En esencia, todos nosotros sabemos, hasta cierto punto, qué son las sillas salvaescaleras. Puede que sobre todo las conozcamos de vista, porque, sea en la vida real, sea en una película, hemos visto a una persona con movilidad reducida usándola en su propia casa de dos plantas para desplazarse verticalmente de un piso a otro. No obstante, más probable que eso es que hayamos visto alguna en la entrada de nuestro edificio, en nuestro bloque de pisos, normalmente sorteando las dos o tres escalerillas, tal vez más, que llegan hasta el ascensor, al menos en caso de haberlo.
Pero sin duda no hemos reparado en ella de manera consciente, probablemente la hayamos tratado como un elemento irrelevante del entorno. Eso es un privilegio. Si tuviéramos que desplazarnos a diario en silla de ruedas, si necesitáramos bastón para andar, las salvaescaleras serían algo más que una cosa extra que vemos cada vez que salimos a casa y volvemos. Serían todo un alivio. Por eso, si las sillas se estropean y necesitan reparación, es el colectivo de personas con movilidad reducida que viva en el edificio, personas mayores, gente con afecciones de columna, etc., quien notaría el descenso de su calidad de vida.
Nosotros, como vecinos, como personas en general, solo podemos ser cada vez más conscientes de esa situación y entrenar la empatía.
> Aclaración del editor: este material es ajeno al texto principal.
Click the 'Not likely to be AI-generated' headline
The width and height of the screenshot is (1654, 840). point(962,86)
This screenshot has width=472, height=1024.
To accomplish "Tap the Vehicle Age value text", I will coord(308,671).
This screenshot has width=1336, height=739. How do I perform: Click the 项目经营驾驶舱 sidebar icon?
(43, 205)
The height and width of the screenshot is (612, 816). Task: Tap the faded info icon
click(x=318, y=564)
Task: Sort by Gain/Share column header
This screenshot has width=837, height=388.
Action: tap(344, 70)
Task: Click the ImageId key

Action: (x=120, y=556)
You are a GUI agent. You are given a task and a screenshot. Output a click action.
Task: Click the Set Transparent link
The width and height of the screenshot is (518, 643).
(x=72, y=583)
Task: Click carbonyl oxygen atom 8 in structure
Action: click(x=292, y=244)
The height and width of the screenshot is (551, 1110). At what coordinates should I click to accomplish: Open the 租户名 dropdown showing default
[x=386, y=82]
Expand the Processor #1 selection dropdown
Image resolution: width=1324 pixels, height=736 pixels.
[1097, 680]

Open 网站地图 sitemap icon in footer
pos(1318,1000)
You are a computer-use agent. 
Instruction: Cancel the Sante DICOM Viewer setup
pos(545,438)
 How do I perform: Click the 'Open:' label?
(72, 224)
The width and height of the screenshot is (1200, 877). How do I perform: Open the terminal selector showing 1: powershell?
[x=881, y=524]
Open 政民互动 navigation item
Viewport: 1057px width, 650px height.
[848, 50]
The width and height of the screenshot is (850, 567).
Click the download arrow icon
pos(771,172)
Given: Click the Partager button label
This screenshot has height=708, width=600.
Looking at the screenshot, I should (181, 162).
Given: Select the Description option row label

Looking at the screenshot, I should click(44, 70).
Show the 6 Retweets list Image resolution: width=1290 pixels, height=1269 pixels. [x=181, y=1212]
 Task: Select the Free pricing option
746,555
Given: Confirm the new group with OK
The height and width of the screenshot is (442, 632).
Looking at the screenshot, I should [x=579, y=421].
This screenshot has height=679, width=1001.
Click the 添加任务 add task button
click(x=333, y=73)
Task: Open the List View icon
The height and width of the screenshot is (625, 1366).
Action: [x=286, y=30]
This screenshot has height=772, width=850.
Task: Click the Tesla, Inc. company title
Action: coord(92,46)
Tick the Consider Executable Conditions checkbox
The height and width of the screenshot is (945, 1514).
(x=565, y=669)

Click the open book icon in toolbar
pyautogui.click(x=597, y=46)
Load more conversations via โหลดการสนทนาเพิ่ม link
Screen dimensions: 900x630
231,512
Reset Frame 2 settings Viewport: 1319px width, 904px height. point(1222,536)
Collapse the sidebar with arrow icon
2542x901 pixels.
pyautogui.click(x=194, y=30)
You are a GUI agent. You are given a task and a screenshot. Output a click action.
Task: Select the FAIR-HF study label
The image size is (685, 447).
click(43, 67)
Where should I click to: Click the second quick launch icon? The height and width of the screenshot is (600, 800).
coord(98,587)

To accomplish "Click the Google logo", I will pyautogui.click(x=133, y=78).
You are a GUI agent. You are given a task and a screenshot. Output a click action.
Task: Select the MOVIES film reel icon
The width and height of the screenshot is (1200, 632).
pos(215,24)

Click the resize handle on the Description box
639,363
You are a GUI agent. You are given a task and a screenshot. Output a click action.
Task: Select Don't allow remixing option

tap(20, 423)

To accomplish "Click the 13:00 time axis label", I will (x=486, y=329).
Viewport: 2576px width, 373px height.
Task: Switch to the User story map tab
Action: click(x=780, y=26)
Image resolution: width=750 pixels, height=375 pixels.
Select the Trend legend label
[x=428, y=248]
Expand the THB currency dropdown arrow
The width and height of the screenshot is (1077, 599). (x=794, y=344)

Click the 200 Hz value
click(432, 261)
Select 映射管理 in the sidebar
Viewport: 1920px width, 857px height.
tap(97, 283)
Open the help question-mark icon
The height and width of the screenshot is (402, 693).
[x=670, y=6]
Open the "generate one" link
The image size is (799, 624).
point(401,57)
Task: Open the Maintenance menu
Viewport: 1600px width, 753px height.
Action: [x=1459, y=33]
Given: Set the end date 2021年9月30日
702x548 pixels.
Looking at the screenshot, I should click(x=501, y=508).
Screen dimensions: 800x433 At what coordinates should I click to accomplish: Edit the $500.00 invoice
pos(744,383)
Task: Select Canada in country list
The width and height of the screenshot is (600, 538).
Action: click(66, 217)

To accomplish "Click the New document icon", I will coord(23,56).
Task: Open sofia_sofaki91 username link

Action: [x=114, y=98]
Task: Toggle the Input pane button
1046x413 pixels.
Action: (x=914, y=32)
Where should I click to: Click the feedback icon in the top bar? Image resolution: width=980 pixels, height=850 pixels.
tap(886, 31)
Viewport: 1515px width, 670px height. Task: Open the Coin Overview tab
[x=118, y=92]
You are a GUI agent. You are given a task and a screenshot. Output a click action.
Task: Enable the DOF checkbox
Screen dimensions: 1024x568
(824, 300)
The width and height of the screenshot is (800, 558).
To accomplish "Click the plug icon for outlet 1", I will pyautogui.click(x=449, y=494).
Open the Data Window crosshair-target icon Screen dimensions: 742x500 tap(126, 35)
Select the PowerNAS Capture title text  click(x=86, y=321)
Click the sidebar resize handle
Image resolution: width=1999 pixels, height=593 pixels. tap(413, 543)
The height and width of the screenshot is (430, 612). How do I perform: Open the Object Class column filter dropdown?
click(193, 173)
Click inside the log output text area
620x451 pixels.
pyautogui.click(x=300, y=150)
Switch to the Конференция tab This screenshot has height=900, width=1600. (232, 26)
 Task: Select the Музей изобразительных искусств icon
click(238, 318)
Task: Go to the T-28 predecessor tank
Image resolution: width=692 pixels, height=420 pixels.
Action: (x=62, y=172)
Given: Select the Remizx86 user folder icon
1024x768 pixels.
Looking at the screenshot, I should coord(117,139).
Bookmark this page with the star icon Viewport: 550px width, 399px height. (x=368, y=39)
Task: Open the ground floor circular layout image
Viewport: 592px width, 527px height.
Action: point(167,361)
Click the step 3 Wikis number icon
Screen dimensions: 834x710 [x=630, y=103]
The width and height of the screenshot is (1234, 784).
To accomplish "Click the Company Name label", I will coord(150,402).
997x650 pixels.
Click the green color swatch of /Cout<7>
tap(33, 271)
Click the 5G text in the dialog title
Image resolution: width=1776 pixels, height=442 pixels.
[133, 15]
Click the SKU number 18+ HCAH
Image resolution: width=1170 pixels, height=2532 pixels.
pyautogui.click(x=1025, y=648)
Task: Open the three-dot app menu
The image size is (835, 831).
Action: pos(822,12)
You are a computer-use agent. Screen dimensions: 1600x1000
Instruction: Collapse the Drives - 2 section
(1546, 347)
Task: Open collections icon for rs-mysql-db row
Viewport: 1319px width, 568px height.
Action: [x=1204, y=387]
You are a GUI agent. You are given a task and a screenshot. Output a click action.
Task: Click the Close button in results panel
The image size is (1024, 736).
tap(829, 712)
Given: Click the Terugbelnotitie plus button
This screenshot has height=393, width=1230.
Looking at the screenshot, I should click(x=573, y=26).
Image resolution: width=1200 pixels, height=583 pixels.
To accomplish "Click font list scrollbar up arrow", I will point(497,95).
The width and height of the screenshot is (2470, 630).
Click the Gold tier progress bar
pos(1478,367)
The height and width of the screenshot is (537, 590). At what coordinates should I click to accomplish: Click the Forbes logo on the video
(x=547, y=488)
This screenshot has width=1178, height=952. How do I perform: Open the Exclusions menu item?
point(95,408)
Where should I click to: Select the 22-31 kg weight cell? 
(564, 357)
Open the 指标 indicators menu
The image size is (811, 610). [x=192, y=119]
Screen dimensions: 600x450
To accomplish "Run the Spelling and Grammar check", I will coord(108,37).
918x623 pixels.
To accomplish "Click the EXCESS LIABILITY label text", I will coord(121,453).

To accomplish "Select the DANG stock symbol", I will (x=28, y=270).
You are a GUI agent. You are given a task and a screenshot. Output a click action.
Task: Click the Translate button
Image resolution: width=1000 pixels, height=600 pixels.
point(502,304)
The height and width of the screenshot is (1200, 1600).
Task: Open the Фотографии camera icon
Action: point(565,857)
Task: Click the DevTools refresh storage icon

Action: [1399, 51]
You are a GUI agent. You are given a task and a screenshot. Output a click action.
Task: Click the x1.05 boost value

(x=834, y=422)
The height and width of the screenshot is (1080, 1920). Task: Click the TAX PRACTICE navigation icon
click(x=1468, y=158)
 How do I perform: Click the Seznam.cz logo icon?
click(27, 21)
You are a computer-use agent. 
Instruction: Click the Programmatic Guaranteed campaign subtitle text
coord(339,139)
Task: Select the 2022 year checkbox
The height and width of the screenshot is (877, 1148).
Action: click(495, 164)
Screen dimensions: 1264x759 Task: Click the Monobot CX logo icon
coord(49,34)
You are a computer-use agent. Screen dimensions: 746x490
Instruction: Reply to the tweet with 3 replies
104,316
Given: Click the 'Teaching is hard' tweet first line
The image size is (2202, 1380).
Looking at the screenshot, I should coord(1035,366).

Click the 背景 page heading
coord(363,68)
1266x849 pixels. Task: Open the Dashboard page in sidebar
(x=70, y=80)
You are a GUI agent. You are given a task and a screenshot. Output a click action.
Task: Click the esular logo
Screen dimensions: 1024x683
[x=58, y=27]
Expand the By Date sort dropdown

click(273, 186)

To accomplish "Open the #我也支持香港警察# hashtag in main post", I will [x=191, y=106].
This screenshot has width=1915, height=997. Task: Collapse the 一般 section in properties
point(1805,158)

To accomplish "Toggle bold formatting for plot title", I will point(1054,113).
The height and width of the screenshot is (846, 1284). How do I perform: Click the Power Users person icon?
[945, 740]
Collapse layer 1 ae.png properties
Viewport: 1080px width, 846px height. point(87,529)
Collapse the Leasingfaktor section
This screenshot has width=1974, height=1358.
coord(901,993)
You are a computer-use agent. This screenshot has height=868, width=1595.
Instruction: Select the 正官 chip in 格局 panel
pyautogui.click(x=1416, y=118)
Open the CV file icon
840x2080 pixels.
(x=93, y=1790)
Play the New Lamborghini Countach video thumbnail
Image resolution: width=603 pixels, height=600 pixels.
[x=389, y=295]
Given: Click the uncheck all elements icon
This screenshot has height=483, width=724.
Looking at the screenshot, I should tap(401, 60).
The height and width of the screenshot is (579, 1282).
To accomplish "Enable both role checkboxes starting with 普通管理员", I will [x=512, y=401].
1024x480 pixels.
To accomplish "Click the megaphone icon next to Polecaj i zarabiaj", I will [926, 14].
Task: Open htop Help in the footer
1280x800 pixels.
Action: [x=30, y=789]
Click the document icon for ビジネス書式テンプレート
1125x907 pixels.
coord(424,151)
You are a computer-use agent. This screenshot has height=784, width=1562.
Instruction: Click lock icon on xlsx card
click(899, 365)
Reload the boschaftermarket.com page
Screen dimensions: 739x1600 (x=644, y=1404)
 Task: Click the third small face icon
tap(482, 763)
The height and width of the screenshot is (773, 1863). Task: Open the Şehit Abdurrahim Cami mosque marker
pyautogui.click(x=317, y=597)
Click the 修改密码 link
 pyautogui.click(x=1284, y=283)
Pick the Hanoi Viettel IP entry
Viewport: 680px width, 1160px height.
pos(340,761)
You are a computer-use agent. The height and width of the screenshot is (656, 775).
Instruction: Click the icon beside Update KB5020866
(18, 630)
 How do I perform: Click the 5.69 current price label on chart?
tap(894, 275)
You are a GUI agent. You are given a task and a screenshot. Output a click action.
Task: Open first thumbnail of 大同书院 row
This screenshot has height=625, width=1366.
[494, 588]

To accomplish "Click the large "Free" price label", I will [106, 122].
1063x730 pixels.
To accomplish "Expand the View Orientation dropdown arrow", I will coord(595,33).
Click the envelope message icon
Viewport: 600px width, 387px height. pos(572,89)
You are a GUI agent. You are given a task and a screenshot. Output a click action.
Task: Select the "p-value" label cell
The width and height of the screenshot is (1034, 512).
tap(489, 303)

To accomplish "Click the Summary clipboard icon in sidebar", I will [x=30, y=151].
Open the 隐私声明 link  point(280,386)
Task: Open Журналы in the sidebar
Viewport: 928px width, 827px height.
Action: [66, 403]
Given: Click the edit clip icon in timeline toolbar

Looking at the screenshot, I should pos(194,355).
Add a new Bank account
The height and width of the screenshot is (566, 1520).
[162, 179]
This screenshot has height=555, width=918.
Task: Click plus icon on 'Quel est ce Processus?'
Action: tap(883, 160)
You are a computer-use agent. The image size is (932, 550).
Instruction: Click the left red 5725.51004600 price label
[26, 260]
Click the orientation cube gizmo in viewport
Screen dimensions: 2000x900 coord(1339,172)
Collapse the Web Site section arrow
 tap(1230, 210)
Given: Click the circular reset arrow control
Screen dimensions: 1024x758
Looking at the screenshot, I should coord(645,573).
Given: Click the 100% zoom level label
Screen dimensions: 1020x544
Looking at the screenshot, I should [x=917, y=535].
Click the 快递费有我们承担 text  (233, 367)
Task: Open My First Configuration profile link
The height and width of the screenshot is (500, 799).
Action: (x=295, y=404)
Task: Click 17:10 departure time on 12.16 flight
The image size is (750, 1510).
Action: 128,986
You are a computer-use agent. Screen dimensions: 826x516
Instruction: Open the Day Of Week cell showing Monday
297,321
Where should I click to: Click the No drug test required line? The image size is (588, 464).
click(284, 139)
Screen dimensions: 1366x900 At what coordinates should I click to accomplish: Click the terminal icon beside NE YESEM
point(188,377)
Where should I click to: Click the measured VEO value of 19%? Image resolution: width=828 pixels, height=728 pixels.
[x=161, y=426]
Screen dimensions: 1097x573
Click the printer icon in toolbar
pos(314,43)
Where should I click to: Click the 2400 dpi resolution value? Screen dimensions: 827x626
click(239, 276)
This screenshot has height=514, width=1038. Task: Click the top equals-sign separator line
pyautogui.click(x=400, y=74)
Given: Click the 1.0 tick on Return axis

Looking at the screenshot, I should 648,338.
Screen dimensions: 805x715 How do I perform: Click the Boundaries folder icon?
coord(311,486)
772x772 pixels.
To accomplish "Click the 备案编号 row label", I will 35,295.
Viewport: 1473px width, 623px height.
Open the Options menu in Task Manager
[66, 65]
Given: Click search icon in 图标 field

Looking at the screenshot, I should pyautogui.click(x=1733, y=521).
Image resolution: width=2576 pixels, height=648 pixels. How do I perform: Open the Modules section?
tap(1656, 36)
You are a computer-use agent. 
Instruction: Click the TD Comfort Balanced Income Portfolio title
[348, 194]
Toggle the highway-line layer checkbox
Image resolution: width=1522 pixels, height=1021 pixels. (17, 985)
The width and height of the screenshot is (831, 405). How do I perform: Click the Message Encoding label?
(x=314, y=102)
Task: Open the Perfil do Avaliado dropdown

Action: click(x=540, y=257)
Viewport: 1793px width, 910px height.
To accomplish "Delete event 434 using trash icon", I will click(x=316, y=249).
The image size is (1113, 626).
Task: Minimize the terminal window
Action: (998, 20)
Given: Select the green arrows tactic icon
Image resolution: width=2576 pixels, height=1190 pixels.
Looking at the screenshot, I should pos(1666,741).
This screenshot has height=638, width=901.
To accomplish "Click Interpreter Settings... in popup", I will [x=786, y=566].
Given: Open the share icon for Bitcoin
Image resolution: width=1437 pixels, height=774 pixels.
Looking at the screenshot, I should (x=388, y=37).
Porque será en cierto modo la ayuda de todos y todas los/as vecinos/as quienes conseguirán que un recurso de desplazamiento tan fundamental, sean salvaescaleras en Madrid o en cualquier edificio de cualquier otra ciudad de España, obtenga la importancia y la prioridad de mantenimiento que merece.
Eso, o la propia instalación de una. Porque lamentablemente para muchos edificios sigue sin ser una necesidad básica, lo que dice mucho de cómo funciona una sociedad en la que el asunto de la accesibilidad, incluso leyes oficiales del Estado mediante, sigue siendo deficiente. Esa percepción, y por lo tanto esa inevitable discriminación hacia las personas con dificultades de movilidad, solo cambiará con una sólida conciencia social. A fin de cuentas, la pandemia ha demostrado que, cuando queremos, podemos cambiar nuestros hábitos.